RLVF:從口語反饋中學習,避免過度泛化
RLVF: Learning from Verbal Feedback without Overgeneralization
February 16, 2024
作者: Moritz Stephan, Alexander Khazatsky, Eric Mitchell, Annie S Chen, Sheryl Hsu, Archit Sharma, Chelsea Finn
cs.AI
摘要
大型語言模型(LLMs)部署的多樣性背景需要能夠修改或自定義默認模型行為,以納入微妙的需求和偏好。一個方便的界面來指定這些模型調整是高層次的口頭反饋,例如“在給老闆起草郵件時不要使用表情符號”。然而,盡管撰寫高層次反饋比從人類反饋中收集強化學習標註(RLHF)要簡單得多,我們發現僅僅提示模型使用這樣的反饋會導致反饋在不相關的情境中過度泛化。我們研究了如何在不出現這種過度泛化的情況下納入口頭反饋的問題,啟發了一種新方法,即具有受限制偏好優化的情境化評論(C3PO)。C3PO使用一段高層次反饋來生成一個小型合成偏好數據集,指定了反饋應該(和不應該)應用的方式。然後,它根據合成偏好數據微調模型,同時最小化在不適用反饋的提示中與原始模型的差異。我們的實驗結果表明,我們的方法有效地將口頭反饋應用於相關情境,同時保留其他情境的現有行為。對於人類和GPT-4生成的高層次反饋,C3PO與上下文基準相比有效地遵循了給定的反饋,同時將過度泛化減少了30%。
English
The diversity of contexts in which large language models (LLMs) are deployed
requires the ability to modify or customize default model behaviors to
incorporate nuanced requirements and preferences.
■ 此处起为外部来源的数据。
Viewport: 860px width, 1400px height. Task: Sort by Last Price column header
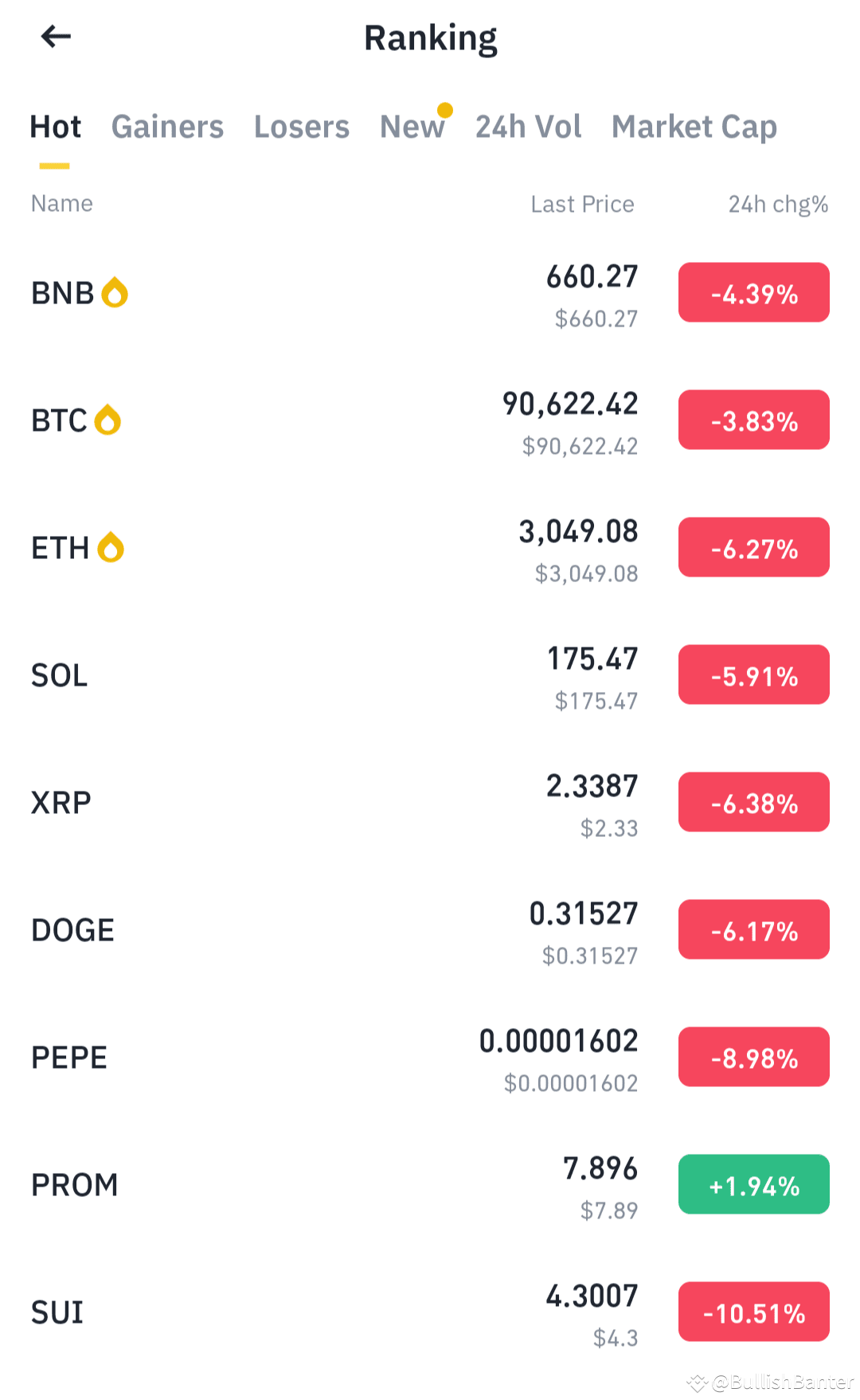(582, 205)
A convenient interface to
specify such model adjustments is high-level verbal feedback, such as "Don't
use emojis when drafting emails to my boss." However, while writing high-level
feedback is far simpler than collecting annotations for reinforcement learning
from human feedback (RLHF), we find that simply prompting a model with such
feedback leads to overgeneralization of the feedback to contexts where it is
not relevant. We study the problem of incorporating verbal feedback without
such overgeneralization, inspiring a new method Contextualized Critiques with
Constrained Preference Optimization (C3PO). C3PO uses a piece of high-level
feedback to generate a small synthetic preference dataset specifying how the
feedback should (and should not) be applied. It then fine-tunes the model in
accordance with the synthetic preference data while minimizing the divergence
from the original model for prompts where the feedback does not apply. Our
experimental results indicate that our approach effectively applies verbal
feedback to relevant scenarios while preserving existing behaviors for other
contexts. For both human- and GPT-4-generated high-level feedback, C3PO
effectively adheres to the given feedback comparably to in-context baselines
while reducing overgeneralization by 30%.